1899年から1938年の移住者数は72,134名であり、1940年当時の沖縄県の人口比(574,579名)で、沖縄県民の約12%が移住したことになります。
第二次世界大戦後には、先に移住していた家族からの呼び寄せや琉球政府による移住政策の推進により、戦後移民の歴史がスタートしました。
戦前はハワイやフィリピン、ブラジルなどへの移民が多く、戦後はブラジルやアルゼンチン、ボリビアへの移住が増えています。
海外へ渡ったウチナーンチュ(沖縄県人)の移住先での暮らしはとても過酷なものでした。しかし、そのような状況においても、一生懸命稼いだお金を沖縄の家族へ送金してその家計を支えたり、戦後焼け野原となった沖縄にいち早く救援物資を送ったりと、苦しむ沖縄の人々を救ってきたのは、世界に移住したウチナーンチュでした。
現在、海外で暮らすウチナーンチュ(沖縄県系人)は約42万人いると推計されています(平成28年度推計値:沖縄県交流推進課)。ブラジル、ペルー、アルゼンチン、ボリビアなど南米全体で約25万人、アメリカなど北米に約10万人が暮らしているほか、欧州や中国、オーストラリアなど世界の五大陸すべてにウチナーンチュが住んでいます。それぞれの国に拠点を持つウチナーンチュと沖縄県に暮らすウチナーンチュが強いつながりを持つことで、さまざまな国と文化交流が生まれています。また、そのネットワークを生かした国際ビジネスが盛んになることも期待されています。
3 世界のウチナーンチュ大会、世界のウチナーンチュの日

世界のウチナーンチュの日
世界各国のウチナーンチュと沖縄県民のネットワーク構築を目的に、1990年に「世界のウチナーンチュ大会」が開催されました。これは母県・沖縄にウチナーンチュが一堂に集う一大イベントで、その後、概ね5年に一度開催されています。大会には、回を重ねる毎に多くの方々が参加し、県外・海外からの参加者は、第1回の約2,400名から第6回大会(2016年)の約7,300名にまで増えています。本年10月に予定していた第7回大会については、新型コロナウイルス感染症の影響で、2022年に延期となりました。

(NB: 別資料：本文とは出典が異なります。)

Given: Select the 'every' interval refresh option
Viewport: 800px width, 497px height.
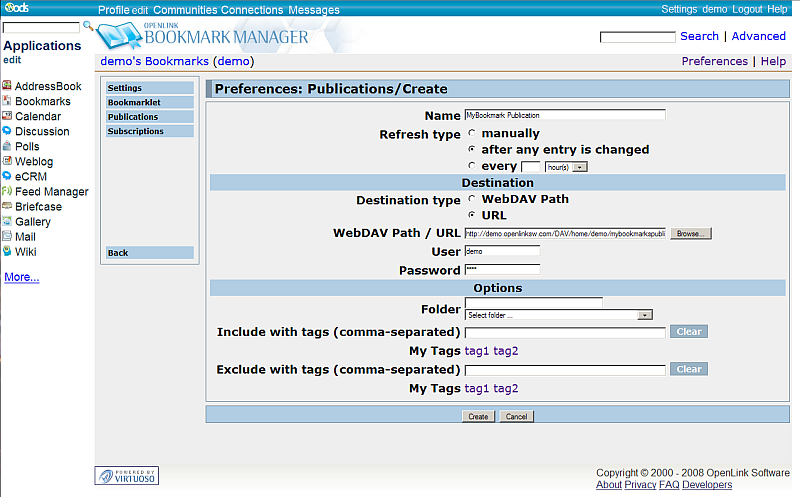Looking at the screenshot, I should click(x=471, y=166).
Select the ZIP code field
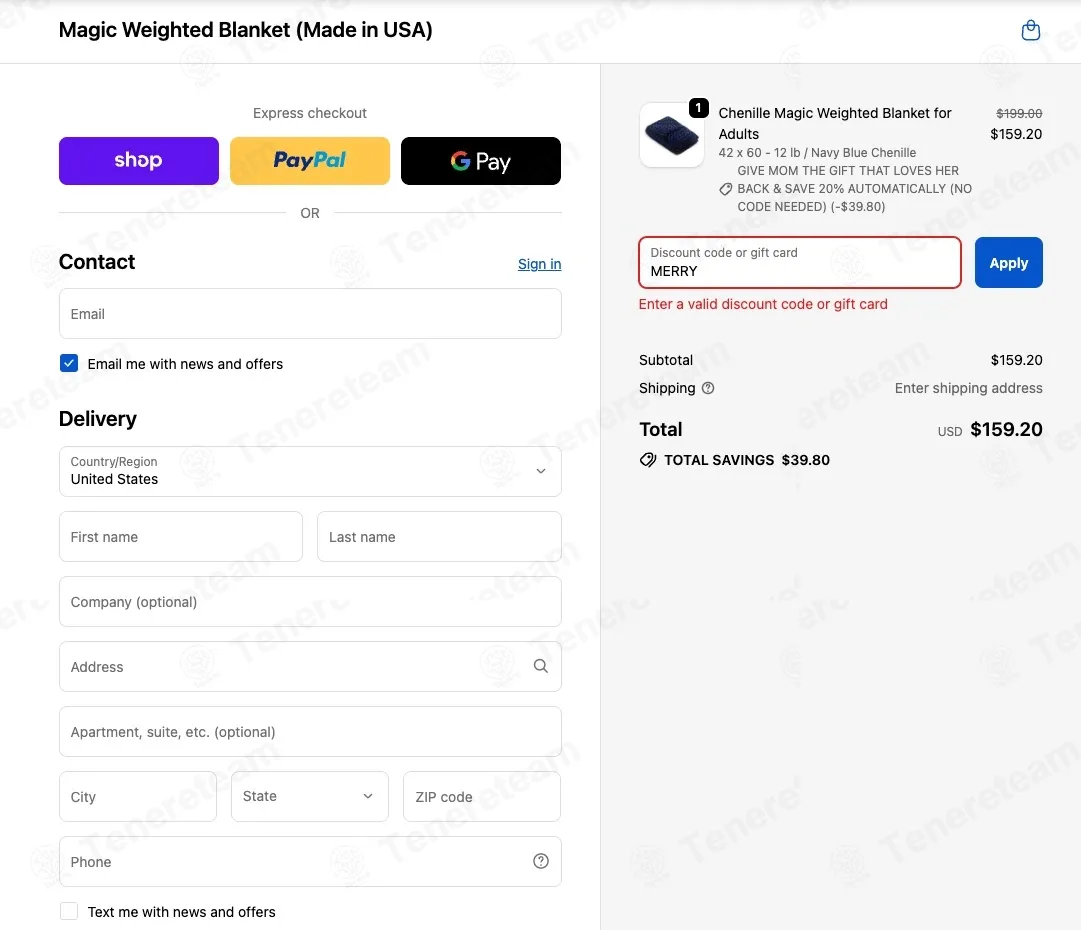1081x930 pixels. point(481,796)
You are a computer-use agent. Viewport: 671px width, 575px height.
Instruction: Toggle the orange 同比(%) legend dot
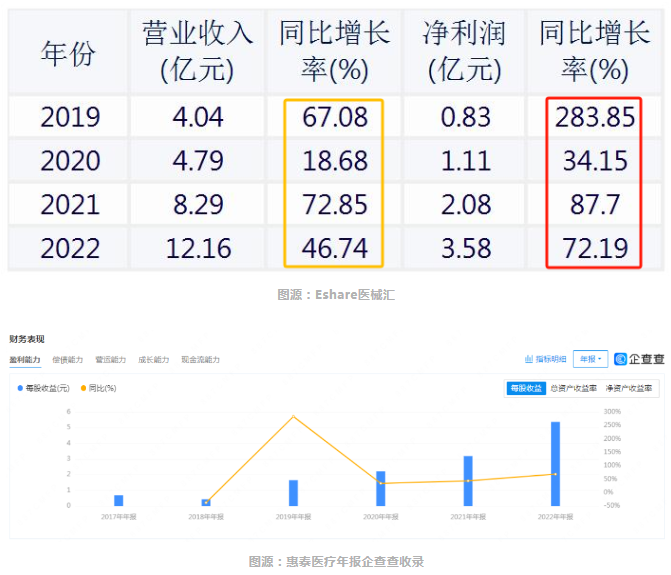click(83, 387)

2016年、「第6回世界のウチナーンチュ大会」の閉会式が行われた10月30日に、同日を「世界のウチナーンチュの日」として制定することが宣言されました。
ウチナーネットワークは、「沖縄に住んでいる人」、「沖縄と血のつながりのある人」に加え、「沖縄が好きで沖縄とつながりたい人々」との多元的なつながりであり、世界中に広がるウチナーネットワークを継承し、さらなる繁栄を願って「世界のウチナーンチュの日」が制定されました。
4 未来につなげるウチナーネットワーク
沖縄県では2021年4月にウチナーネットワークの安定的な継承・発展を図るためのプラットフォーム「ウチナーネットワークコンシェルジュ」を設置しました。人的ネットワークの継承や、多言語による国内外との相互交流や情報発信、相談窓口の設置、移民の歴史継承に取り組んでおります。
世界中で新型コロナウイルス感染症が猛威を振るい、今もなお、自由に行き来が難しい状況が続いていますが、オンラインによる交流を活用し、ウチナーネットワークの多元的なつながりを一層強化し、未来につなげていきます。